**PROBLEM**
The range starts at the line containing "Ajouter pour comparer (253, 1297)" and ends at the last line of the records below. Reproduce those lines exactly.

**MATERIAL SHOWN**
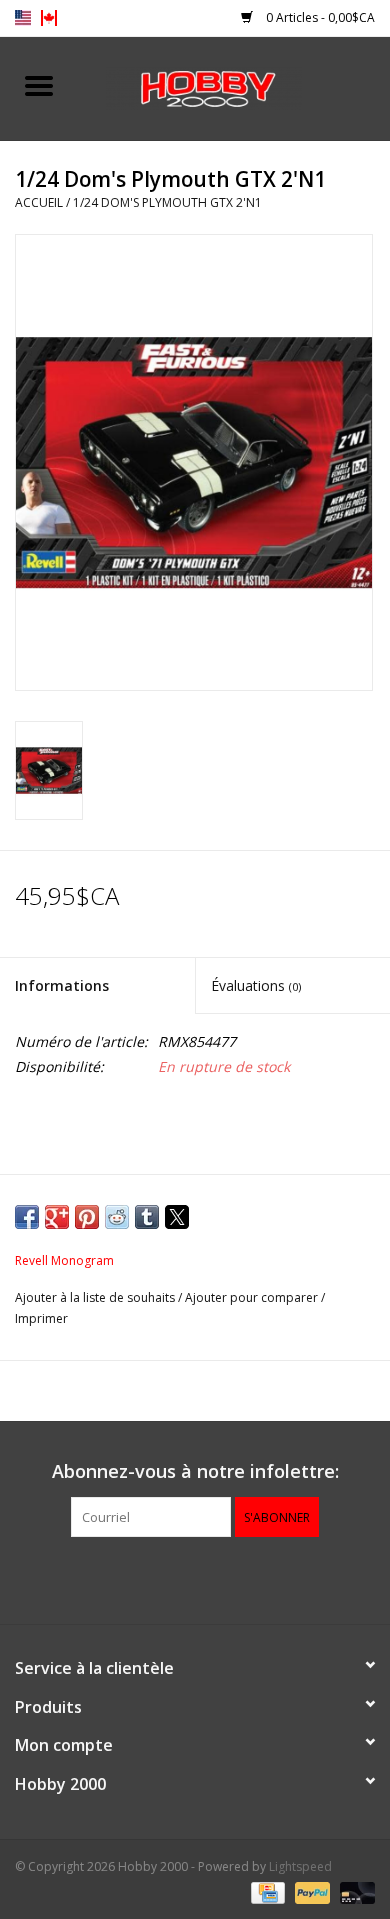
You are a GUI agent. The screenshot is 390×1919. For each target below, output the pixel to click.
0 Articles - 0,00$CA (319, 17)
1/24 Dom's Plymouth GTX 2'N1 (167, 202)
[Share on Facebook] (27, 1217)
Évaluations (256, 985)
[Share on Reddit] (117, 1217)
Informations (62, 985)
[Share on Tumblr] (147, 1217)
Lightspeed (300, 1866)
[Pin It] (87, 1217)
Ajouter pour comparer (253, 1297)
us (23, 18)
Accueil (39, 202)
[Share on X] (177, 1217)
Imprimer (41, 1318)
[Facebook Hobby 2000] (195, 1578)
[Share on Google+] (57, 1217)
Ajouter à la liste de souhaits (96, 1297)
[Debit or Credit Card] (354, 1891)
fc (49, 18)
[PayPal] (310, 1891)
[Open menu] (39, 85)
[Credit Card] (266, 1891)
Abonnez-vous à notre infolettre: (195, 1471)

**THE COMPLETED TASK**
Ajouter pour comparer (253, 1297)
us (23, 18)
Accueil (39, 202)
[Share on X] (177, 1217)
Imprimer (41, 1318)
[Facebook Hobby 2000] (195, 1578)
[Share on Google+] (57, 1217)
Ajouter à la liste de souhaits (96, 1297)
[Debit or Credit Card] (354, 1891)
fc (49, 18)
[PayPal] (310, 1891)
[Open menu] (39, 85)
[Credit Card] (266, 1891)
Abonnez-vous à notre infolettre: (195, 1471)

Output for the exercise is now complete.